18. Mai | Montag, 19:00 | Rote Flora, Schulterblatt 71
Çağrı Kahveci und Joana-Eve Rendelmann
Spätestens die öffentlichen Debatten, angestoßen durch das Sarrazins Buch „Deutschland schafft sich ab“ machten den/die arme muslimische Migrant_in zur zentralen sozialen Figur, verantwortlich für die Auflösung des gesellschaftlichen Zusammenhalts, worauf es bei der gegenwärtigen Formation /Konjunktur des Rassismus ankommt. Bei dieser Figur werden die typischen Aspekte der Rassifizierung einer sozialen Gruppe in einem Diskurs verdichtet: materieller und geistiger Elend, Kriminalität, Unberechenbarkeit, Unproduktivität, Unreflektiertheit etc. Allen voran werden sie als bildungsferne, arbeitslose Sozialleistungsempfänger beschrieben, die das deutsche Sozialsystem aus dem Gleichgewicht bringe. Bei der Beschreibung dieser Figur offenbart sich unleugbar die Verschränkung des Klassenrassismus mit gängigen biologisch/kulturellen Rassismus. Des Weiteren lassen sich Sarrazins Eingriff und die damit eingehende Skandalisierung des unproduktiven und undisziplinierten Körpers der armen, muslimischen Migrant_innen zweifellos als eine nationalistische Bewältigungsstrategie der ökonomischen Krise des Kapitalismus lesen. Die politische Ökonomie des Körpers des armen Migranten muss, wenn er nicht verzichtet werden darf, zumindest durch die Diffamierung und durch die ständige Drohung der Sanktionen produktiv (unterworfen) gemacht werden, damit der Prozess der Kapitalakkumulation besser verläuft.

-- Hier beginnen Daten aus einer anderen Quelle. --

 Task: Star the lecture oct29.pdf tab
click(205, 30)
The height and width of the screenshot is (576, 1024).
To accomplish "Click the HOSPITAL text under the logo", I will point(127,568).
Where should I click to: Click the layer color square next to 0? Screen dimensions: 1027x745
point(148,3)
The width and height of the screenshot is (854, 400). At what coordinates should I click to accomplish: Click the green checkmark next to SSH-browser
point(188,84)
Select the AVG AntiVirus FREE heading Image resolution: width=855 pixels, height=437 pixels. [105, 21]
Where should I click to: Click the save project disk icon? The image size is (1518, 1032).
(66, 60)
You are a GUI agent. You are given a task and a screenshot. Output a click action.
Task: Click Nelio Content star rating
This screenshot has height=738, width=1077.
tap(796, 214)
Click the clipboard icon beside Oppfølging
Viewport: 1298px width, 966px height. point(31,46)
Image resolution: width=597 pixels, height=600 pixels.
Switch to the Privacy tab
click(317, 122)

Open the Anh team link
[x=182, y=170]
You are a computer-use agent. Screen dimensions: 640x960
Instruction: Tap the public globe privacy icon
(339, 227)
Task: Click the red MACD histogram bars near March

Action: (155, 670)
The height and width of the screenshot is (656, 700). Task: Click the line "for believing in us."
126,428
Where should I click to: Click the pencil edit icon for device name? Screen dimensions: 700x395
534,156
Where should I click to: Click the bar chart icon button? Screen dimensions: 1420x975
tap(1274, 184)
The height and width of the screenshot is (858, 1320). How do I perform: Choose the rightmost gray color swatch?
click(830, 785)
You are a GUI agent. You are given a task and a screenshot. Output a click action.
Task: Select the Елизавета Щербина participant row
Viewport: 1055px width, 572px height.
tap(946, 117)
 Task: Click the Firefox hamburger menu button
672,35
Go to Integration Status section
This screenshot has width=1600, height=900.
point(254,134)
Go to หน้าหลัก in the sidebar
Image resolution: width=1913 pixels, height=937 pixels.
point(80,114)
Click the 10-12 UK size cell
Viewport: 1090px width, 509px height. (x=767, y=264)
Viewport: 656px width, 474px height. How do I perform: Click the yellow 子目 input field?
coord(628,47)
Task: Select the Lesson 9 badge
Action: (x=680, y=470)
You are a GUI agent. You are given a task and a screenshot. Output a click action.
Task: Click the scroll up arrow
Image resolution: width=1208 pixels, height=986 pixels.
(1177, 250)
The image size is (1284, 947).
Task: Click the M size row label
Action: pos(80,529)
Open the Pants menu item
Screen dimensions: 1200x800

Nun finden sich unter der politischen Elite dezente Stimmen „der sozialen Kohäsion eines authentischen sozialdemokratischen Regimes“ (Gilroy 2004, S. 135), die die prekären Lage der Migrant_innen eher sozial verursacht sehen. Auf den ersten Blick erscheint deren Intervention als eine Korrektur zur Ethnisierung der sozialen Probleme zu sein, da sie den „Armut“ statt der Ethnizität, Herkunft etc. in den Fokus der Betrachtung stellen. Allerdings verbirgt sich dahinter nur eine leichte Diskursverschiebung: Denn dabei wird Armut ähnlich naturalisiert wie die Ethnizität oder kulturelle Zugehörigkeit der Migrant_innen. Es wird von der „Vererbung“ von Armut und sozialer Ungleichheit gesprochen. Die soziale Hierarchie wird nicht als ein Resultat von gesellschaftlicher Konflikte, politischer Entscheidungen, historischer Ausgrenzungen gesehen, sondern als eine selbstverständliche Folge der individuellen und/oder kulturellen Leistungsschwäche (Karakayali 2011). Diese Fokusverschiebung greift die historische Debatte um die „gefährlichen Klassen“ bzw. „underclass“ auf und naturalisiert die soziale Unterschiede. Diese geht aber mit einer rassistischen Differenzierung einher bzw. beide Prozesse greifen ineinander. Dabei bedient sichd die neue Machttechnologie nicht nur das Wissen, sondern immateriellen Kapazitäten des Körpers zum Denken, Fühlen und Verstehen…
Dr. des. phil. Çağrı Kahveci arbeitet zu Migrationsforschung, sozialen Bewegungen und Soziologie der Emotionen. Er ist aktiv bei allmende e.v , dem Haus alternativer Migrationspolitik und Kultur.
Joana-Eve Rendelmann ist Studentin der Soziologie und Politikwissenschaft und Mitglied bei der Zeitschrift ZAG.